Singapore’s Sovereign Wealth Fund Posts 6.9% 20-Year Return

GIC also reported 5- and 10-year annualized returns of 3.7% and 5.1%, respectively.



Singapore’s sovereign wealth fund, GIC, reported a 6.9% annualized return for the 20-year period that ended March 31. The fund also reported five- and 10-year annualized nominal returns of 3.7% and 5.1%, respectively.

According to GIC Private Ltd., a private company owned by the Government of Singapore, the five-year return was affected by a slowdown in the global economy from the end of fiscal year 202122 into fiscal year 202223, despite a slight recovery toward the end of the latter.

The fund also reported a 20-year real return of 4.6%, up 0.4% from the same report last year.
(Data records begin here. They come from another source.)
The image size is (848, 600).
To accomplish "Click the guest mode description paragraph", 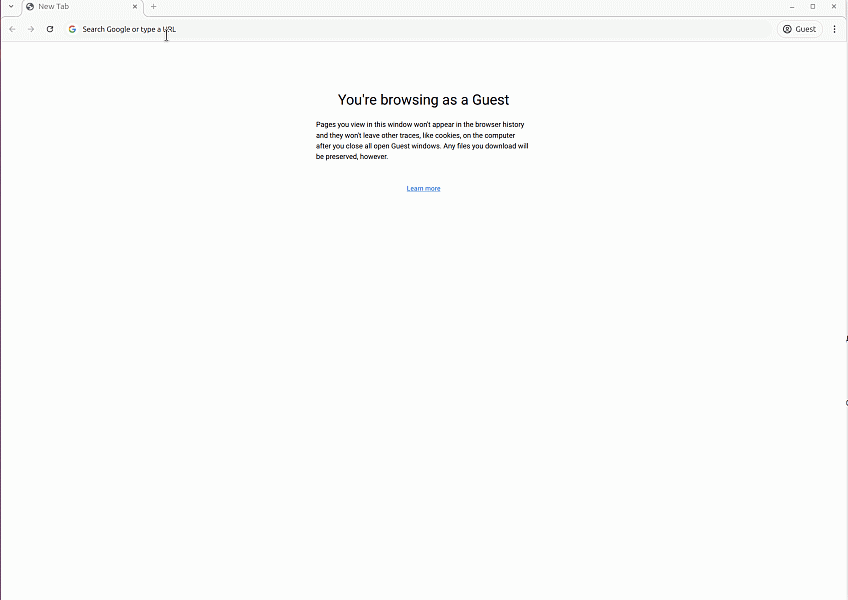I will [x=422, y=140].
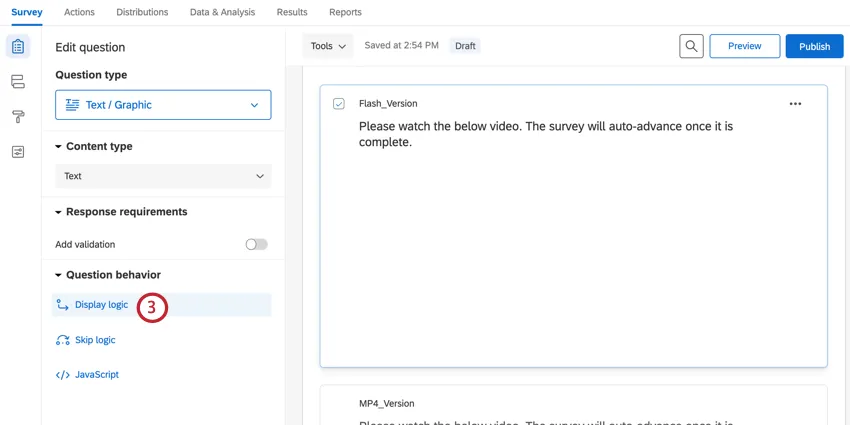Click the Preview button
The image size is (850, 425).
744,46
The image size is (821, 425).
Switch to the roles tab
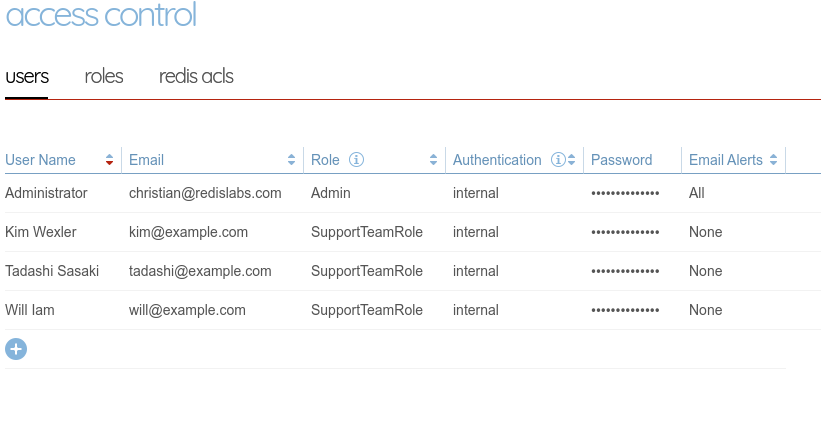pyautogui.click(x=104, y=77)
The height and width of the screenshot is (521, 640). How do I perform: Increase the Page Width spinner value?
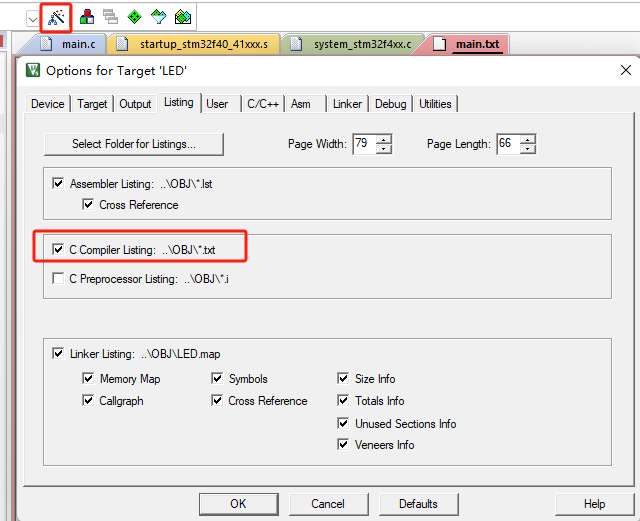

The real return means the portfolio generated a return averaging 4.6% per year above global inflation over a 20-year period.

“In an era of continued uncertainty, increasing the resilience of the GIC Portfolio is a key focus,” a release from the fund stated. “GIC has raised liquidity and focused on finding investment opportunities with stable long-term returns, including investments in real estate and infrastructure to protect the portfolio from inflation.”

As of March 31, the sovereign wealth fund had an asset allocation of 34% in nominal bonds and cash, 17% in private equity, 17% in emerging market equities, 13% in real estate, 13% in developed market equities and 6% in inflation-linked bonds.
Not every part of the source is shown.